INSTRUCTIONS TO FOLLOW. Give back the line where "Select the wrench Change tool" appears and all the lines after it until the listing ends, unchanged and with nothing else.
• • • • • • •
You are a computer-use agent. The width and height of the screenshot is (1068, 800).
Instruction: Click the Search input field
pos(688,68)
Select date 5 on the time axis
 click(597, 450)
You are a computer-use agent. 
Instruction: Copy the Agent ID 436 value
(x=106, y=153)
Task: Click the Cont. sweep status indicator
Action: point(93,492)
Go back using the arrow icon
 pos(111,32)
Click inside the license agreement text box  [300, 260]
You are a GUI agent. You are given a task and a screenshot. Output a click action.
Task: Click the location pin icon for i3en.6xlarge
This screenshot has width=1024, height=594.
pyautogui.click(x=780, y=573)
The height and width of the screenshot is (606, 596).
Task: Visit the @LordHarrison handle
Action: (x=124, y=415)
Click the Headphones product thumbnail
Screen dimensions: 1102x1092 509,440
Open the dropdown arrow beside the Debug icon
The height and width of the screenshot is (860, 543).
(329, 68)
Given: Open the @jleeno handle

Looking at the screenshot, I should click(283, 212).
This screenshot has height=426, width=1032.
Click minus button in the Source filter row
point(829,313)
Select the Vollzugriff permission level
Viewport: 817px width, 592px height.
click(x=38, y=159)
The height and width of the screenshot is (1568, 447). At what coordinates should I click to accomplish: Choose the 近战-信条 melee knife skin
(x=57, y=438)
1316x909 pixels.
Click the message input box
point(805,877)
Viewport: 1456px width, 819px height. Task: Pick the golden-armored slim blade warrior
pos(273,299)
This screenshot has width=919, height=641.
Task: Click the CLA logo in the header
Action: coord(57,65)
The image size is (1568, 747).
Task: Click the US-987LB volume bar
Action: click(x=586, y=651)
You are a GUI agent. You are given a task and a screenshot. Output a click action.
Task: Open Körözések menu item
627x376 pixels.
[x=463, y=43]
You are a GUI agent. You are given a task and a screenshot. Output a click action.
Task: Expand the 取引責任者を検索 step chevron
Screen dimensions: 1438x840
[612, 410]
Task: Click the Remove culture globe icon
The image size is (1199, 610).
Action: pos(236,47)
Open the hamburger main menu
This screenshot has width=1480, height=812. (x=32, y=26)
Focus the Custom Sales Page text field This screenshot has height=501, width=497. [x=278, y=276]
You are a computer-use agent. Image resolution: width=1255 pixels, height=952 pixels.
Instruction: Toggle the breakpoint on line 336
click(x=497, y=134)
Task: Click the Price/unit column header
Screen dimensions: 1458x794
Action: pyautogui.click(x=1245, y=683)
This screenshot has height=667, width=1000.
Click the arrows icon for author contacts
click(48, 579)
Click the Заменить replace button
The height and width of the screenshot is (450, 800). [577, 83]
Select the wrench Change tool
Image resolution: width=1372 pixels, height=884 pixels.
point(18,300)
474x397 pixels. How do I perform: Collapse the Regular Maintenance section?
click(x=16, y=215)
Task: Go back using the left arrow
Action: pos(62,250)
• • • • • • •
COMPLETED EXERCISE.
Select the wrench Change tool
Image resolution: width=1372 pixels, height=884 pixels.
point(18,300)
474x397 pixels. How do I perform: Collapse the Regular Maintenance section?
click(x=16, y=215)
Task: Go back using the left arrow
Action: pos(62,250)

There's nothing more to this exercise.